--- Text excerpt Enclosed Below ---

The main duplex ultrasound criterion in the diagnosis of recurrent stenosis is increased systolic PSV; however, it is essential here to clarify whether elevated PSV really is caused by neointima-related recurrent stenosis or by stent-related hemodynamic changes.

The larger multicenter studies comparing recurrent stenosis rates between carotid TEA and CAS also worked with different PSV as threshold velocities as a criterion for relevant recurrent stenosis (>70%): CAVATAS [7], SPACE [8] with >2.1 m/s and CREST [9] with >3 m/s. Differing recurrent stenosis rates were also attributed to this. Therefore, the EVA 3S study [3] took a PSV of >2.1 m/s for >70% recurrent stenosis following carotid TEA and a PSV of >3 m/s following CAS.

Predictors of recurrence

Knowledge of the predictors of recurrent stenosis is an important criterion for determining postoperative follow-up intervals. Several studies revealed primarily diabetes, with its high potential for neointimal proliferation, as well as hyperlipidemia, female sex, nicotine abuse, and a plaque length of over 2 cm [4, 5, 10, 11, 12, 13] as predictors for in-stent recurrent stenosis, but not plaque morphology as determined preoperatively by ultrasound (gray scale median analysis), plaque echogenicity [14, 15], or plaque calcification [16]. The causes of hemodynamically relevant recurrent stenosis primarily include the onset of in-stent neointimal proliferation usually within the first year, as well as atherosclerosis that progresses in the further course with in-stent stenosis due to plaque. Rare, but very early onset stent narrowing can occur due to restoring forces of plaque pressed against the vessel wall.

These cause the stent to be pushed back into the lumen without resulting in deposits occurring primarily in the stent. They generally cause non-treatment relevant lumen reduction that cannot be adequately visualized in radiological follow-up, e.g. digital subtraction angiography (DSA), computed tomography angiography (CTA) and magnetic resonance imaging (MRI), particularly if the stent segment protruding into the vessel lumen is surrounded by contrast medium (Fig. 1; video clip 2).

--- End of Enclosed Text excerpt ---
--- Information shown Enclosed Below ---

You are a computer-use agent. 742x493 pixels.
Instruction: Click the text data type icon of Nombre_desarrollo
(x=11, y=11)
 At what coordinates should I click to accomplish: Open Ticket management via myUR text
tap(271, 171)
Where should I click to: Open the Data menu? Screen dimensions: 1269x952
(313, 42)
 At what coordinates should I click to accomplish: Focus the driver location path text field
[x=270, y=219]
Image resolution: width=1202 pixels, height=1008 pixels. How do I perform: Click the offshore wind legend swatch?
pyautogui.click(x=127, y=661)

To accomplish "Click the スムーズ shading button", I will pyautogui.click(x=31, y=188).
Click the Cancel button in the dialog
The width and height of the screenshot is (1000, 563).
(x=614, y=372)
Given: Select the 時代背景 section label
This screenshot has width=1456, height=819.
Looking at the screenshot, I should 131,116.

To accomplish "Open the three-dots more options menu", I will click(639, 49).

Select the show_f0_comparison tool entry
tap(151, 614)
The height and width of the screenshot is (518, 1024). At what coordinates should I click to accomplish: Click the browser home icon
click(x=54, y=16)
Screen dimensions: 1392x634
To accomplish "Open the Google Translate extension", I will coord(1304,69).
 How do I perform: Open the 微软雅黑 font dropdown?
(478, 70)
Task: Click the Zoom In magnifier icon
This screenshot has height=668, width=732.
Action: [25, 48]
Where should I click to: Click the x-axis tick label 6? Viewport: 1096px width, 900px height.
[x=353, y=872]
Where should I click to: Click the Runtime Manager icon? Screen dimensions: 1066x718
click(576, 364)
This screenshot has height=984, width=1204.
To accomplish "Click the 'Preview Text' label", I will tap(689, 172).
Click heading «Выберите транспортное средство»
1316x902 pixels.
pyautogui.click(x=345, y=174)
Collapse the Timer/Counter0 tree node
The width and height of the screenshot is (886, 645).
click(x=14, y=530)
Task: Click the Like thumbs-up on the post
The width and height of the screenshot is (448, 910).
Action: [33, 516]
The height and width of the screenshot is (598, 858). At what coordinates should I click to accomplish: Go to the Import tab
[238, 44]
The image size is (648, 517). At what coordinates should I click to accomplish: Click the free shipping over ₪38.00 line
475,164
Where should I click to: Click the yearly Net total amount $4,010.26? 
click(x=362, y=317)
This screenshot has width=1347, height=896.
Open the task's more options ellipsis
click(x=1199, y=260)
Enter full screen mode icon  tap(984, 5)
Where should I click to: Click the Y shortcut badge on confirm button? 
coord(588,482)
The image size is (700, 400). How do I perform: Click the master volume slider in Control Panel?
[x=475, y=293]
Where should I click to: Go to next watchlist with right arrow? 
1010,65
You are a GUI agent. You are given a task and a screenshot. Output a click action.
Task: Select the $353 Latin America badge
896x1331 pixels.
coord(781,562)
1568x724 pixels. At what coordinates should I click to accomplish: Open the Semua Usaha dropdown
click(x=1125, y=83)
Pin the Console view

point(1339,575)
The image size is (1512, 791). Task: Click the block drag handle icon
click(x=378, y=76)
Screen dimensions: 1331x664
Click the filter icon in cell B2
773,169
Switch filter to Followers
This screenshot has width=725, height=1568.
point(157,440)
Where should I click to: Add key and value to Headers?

--- End of Enclosed Information shown ---

Assignment 1: In the passage on recurrent carotid stenosis, what PSV threshold did the EVA 3S study use for >70% recurrent stenosis following CAS?
Assignment 2: Write a continuation of the passage on recurrent carotid stenosis, starting after its final sentence.
The lines above are separate from the passage on recurrent carotid stenosis.

Answer box 1: A PSV of >3 m/s.

Answer box 2:
Fig. 1

The restoring forces of the plaque at the internal carotid artery (ICA) bifurcation on the wall stent result in a tapered lumen reduction at the end of the stent despite a primarily good stent position. A lumen reduction of approximately 50% corresponds to a duplex ultrasound doubling of an in-stent peak systolic velocity (PSV) from 100 to 210 cm/s at the end of the stent in the narrowed area (according to the continuity law). The arrows indicate the area over which the region of elevated PSV can be determined by shifting the transducer at the same Doppler angle. ECA external carotid artery, CCA common carotid artery

Color duplex ultrasound follow-up intervals following carotid artery stenting

Intravascular stents can be readily evaluated by means of color duplex sonography; the carotid pathway exhibits the same ultrasound conditions as before stent placement and the stent itself can be well-differentiated due to its mesh-like structure. Ultrasound follow-up should be performed at 3 months and then every 6 months in the first 2 years, particularly in patients with the abovementioned predictors for recurrent stenosis. Thereafter, annual follow-up is sufficient in hitherto non-stenosed stent areas. An examination 1 week following stent placement, including determination of post-interventional PSV, makes it easier to grade recurrent stenosis, whereby an increase compared to this baseline (more than double) signals relevant recurrent stenosis [17].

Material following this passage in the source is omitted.